_Required work_
A) Reproduce the compiler article from "Early this year, I" up to and including "and vice versa.".
B) Decide whether each statement agrees with the compiler article, giving yes or no and the deciding words quoted from it: (i) The team works on Compass, a graphical interface for MongoDB. (ii) A lexer is the part of a compiler that builds a parse tree. (iii) The list of references is placed at the start of the article.
C) Answer these questions from the compiler article:
(i) Through what channel did Compass users request the tool?
(ii) What are the meaningful sequences produced by lexical analysis called?
(iii) What reading time does the compiler article give?

** Opening Selected passage block **

Compiler in JavaScript using ANTLR

Published in

DailyJS

15 min readJul 3, 2018

Early this year, I joined the team which develops and supports MongoDB Compass, a graphical interface for MongoDB. Compass users via Intercom requested a tool which would enable them to write database queries using any convenient programming language supported by the MongoDB driver. So, we needed a capability to transform (compile) the Mongo Shell language into other languages and vice versa.

This article can be viewed as both a practical guide for writing a JavaScript compiler and a theoretical resource that describes the basic concepts and principles of compiler design. At the end of the article you can find a list of all used references, as well as links to supplementary materials for further study. Information in the article is presented consistently, beginning with the study of the subject area and then gradually complexifying the functionality of the example application. If when reading the article you feel that you do not catch the transition from one step to another, examining the full version of this program might help.

Terms

Compiler — a program that transforms a source program written in a high-level programming language into an equivalent program in another language that can be executed without the compiler.

Lexer — an element of a compiler that performs lexical analysis.

Lexical analysis (Tokenizing) — the process of converting a sequence of input characters into meaningful sequences called lexemes or tokens.

Parser — an element of a compiler that takes input data and builds a parse tree.

** Closing Selected passage block **
** Opening Dataset block **

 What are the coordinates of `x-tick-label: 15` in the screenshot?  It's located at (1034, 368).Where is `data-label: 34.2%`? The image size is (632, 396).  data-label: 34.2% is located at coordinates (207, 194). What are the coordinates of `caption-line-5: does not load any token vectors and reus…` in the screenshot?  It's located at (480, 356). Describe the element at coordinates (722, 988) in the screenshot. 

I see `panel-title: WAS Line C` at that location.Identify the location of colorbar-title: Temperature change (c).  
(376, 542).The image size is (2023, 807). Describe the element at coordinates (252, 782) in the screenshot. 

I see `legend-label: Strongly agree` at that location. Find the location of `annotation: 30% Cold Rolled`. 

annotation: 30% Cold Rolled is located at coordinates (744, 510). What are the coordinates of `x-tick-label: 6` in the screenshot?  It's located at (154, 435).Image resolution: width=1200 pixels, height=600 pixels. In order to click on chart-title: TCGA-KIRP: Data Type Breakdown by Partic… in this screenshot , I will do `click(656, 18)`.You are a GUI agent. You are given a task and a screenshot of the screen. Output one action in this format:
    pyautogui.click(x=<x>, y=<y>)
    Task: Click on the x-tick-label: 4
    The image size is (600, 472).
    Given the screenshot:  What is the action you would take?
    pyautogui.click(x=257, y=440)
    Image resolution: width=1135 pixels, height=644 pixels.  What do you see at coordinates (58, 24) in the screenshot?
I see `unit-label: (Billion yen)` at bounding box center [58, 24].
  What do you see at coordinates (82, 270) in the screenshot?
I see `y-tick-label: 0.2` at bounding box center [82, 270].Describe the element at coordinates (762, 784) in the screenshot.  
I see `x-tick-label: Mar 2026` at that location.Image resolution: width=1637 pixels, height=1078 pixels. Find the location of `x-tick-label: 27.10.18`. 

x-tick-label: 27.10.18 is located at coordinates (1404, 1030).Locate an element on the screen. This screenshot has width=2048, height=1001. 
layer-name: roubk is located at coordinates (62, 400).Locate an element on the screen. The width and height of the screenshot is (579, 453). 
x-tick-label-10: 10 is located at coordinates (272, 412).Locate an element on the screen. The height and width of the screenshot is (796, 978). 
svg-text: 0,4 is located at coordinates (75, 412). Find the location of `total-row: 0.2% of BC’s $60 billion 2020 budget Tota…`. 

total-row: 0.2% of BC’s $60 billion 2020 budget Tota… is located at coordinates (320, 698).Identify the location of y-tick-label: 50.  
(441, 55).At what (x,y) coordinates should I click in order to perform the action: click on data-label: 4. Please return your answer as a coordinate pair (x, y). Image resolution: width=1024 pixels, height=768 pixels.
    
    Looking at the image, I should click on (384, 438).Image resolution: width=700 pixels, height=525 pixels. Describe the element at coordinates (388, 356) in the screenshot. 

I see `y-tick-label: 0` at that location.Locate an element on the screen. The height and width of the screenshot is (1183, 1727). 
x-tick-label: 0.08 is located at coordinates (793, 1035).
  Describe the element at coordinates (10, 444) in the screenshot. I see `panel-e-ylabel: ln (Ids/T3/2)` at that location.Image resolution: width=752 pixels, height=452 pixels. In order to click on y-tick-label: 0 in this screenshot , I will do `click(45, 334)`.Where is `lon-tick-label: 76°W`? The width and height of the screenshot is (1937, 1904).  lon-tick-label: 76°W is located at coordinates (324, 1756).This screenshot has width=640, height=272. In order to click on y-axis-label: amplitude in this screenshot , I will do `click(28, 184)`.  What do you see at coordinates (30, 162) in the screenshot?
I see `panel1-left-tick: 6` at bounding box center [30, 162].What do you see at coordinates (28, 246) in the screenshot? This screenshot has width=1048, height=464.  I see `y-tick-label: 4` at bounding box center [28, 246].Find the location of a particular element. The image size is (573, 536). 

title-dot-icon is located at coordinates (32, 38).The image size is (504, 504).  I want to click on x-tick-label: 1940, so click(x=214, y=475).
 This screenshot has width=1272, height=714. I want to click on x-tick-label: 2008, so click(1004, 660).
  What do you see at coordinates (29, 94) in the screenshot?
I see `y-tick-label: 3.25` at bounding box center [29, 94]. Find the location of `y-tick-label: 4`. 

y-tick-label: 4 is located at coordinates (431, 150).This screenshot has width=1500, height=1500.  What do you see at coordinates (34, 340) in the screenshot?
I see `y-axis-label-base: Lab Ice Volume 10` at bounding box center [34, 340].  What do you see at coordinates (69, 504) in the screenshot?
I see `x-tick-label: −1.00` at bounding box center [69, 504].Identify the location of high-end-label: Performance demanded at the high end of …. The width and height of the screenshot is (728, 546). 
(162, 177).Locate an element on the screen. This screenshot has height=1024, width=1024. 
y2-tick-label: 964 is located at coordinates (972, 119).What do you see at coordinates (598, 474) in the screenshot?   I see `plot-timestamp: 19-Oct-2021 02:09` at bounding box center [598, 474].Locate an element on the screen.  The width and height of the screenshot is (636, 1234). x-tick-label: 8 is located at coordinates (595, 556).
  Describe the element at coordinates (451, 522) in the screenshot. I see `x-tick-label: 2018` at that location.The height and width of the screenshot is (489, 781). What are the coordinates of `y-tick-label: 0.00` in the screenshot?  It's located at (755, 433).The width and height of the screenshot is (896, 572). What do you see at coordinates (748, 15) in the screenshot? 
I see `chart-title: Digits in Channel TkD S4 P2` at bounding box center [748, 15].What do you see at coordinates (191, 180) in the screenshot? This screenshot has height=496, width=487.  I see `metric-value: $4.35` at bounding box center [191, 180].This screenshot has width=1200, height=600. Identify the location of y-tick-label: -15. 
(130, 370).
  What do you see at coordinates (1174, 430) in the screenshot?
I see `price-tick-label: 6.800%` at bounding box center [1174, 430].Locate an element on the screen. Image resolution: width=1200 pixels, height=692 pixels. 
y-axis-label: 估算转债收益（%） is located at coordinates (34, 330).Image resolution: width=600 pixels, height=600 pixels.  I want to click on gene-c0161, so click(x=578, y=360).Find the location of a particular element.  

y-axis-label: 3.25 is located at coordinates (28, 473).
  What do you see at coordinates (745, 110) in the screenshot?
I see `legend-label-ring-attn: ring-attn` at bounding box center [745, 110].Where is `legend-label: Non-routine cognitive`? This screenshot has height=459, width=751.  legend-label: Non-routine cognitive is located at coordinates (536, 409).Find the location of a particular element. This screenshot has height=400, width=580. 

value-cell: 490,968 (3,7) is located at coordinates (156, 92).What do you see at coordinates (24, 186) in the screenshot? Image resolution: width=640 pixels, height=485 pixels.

** Closing Dataset block **

_Exercise answers_
A)
Early this year, I joined the team which develops and supports MongoDB Compass, a graphical interface for MongoDB. Compass users via Intercom requested a tool which would enable them to write database queries using any convenient programming language supported by the MongoDB driver. So, we needed a capability to transform (compile) the Mongo Shell language into other languages and vice versa.

B)
(i) Yes: "MongoDB Compass, a graphical interface for MongoDB"
(ii) No: "Lexer — an element of a compiler that performs lexical analysis."
(iii) No: "At the end of the article you can find a list of all used references"

C)
(i) Intercom
(ii) Lexemes or tokens
(iii) 15 min